The U.S. Food and Drug Administration (FDA) granted the application for pemigatinib priority review, breakthrough therapy and orphan drug designations. The FDA granted approval of Pemazyre to Incyte Corporation.

On 24 August 2018, orphan designation (EU/3/18/2066) was granted by the European Commission to Incyte Biosciences Distribution B.V., the Netherlands, for pemigatinib for the treatment of biliary tract cancer.

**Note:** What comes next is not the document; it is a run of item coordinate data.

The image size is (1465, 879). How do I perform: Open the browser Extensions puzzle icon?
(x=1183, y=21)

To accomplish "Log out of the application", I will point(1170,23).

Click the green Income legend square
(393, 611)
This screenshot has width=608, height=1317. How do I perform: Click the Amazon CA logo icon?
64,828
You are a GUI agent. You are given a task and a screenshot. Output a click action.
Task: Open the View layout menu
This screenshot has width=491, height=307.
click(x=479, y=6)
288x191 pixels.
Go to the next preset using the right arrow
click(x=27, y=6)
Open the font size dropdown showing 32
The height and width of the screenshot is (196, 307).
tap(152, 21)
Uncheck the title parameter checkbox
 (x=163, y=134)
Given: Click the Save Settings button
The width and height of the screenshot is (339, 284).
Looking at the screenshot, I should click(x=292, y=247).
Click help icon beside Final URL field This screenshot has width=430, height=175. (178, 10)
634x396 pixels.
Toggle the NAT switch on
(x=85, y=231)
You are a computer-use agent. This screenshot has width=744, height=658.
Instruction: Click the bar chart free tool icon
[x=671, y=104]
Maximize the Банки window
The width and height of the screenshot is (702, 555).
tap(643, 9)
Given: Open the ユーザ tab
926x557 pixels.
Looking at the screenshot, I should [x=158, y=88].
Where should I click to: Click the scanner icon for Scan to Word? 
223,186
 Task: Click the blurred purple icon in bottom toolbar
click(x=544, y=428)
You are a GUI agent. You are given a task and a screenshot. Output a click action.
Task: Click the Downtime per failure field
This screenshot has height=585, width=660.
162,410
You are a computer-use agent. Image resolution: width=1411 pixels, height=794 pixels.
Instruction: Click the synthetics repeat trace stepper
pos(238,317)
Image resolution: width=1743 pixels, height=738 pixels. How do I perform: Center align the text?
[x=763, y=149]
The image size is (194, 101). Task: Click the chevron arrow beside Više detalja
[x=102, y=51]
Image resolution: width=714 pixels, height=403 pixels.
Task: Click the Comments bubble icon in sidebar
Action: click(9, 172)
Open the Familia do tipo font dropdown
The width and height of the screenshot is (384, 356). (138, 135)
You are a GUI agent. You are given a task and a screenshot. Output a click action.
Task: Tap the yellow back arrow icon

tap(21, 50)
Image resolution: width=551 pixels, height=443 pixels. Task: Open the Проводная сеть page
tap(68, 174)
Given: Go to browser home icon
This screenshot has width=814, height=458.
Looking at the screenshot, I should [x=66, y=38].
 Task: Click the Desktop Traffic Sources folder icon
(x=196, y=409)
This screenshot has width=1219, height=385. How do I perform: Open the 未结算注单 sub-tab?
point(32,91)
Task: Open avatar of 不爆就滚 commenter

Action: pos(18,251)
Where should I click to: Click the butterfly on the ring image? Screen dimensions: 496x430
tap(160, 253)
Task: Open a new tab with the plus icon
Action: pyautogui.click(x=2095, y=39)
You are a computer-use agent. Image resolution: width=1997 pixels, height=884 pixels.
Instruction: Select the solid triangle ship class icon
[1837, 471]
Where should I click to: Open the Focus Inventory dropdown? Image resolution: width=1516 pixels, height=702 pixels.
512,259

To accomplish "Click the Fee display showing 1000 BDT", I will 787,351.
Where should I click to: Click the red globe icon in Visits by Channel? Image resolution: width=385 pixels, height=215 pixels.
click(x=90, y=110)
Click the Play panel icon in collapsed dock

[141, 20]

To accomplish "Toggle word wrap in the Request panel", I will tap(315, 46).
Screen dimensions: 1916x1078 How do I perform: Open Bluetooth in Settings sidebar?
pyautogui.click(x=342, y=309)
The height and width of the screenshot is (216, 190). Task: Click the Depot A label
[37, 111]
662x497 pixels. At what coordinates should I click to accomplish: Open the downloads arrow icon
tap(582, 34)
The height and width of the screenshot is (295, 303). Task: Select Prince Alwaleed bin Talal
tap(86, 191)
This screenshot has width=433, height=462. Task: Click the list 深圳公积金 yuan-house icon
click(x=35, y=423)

On 17 October 2019, orphan designation EU/3/19/2216 was granted by the European Commission to Incyte Biosciences Distribution B.V., the Netherlands, for pemigatinib for the treatment of myeloid/lymphoid neoplasms with eosinophilia and rearrangement of PDGFRA, PDGFRB, or FGFR1, or with PCM1-JAK2. On 28 January 2021, the Committee for Medicinal Products for Human Use (CHMP) of the European Medicines Agency (EMA) adopted a positive opinion, recommending the granting of a conditional marketing authorization for the medicinal product Pemazyre, intended for the second-line treatment of advanced or metastatic cholangiocarcinoma characterized by fusion or rearrangements of fibroblast growth factor receptor 2. The applicant for this medicinal product is Incyte Biosciences Distribution B.V. Pemigatinib was approved for medical use in the European Union in March 2021.

Efficacy was evaluated in FIGHT-203 (NCT03011372), a multicenter open-label, single-arm trial that included 28 participants with relapsed or refractory MLNs with FGFR1 rearrangement. Eligible participants were either not candidates for or have relapsed after allogeneic hematopoietic stem cell transplantation (allo-HSCT) or after a disease modifying therapy (e.g., chemotherapy). Pemigatinib was administered until disease progression, unacceptable toxicity, or until participants were able to receive allo-HSCT.

== Society and culture ==
=== Names ===
Pemigatinib is the international nonproprietary name (INN).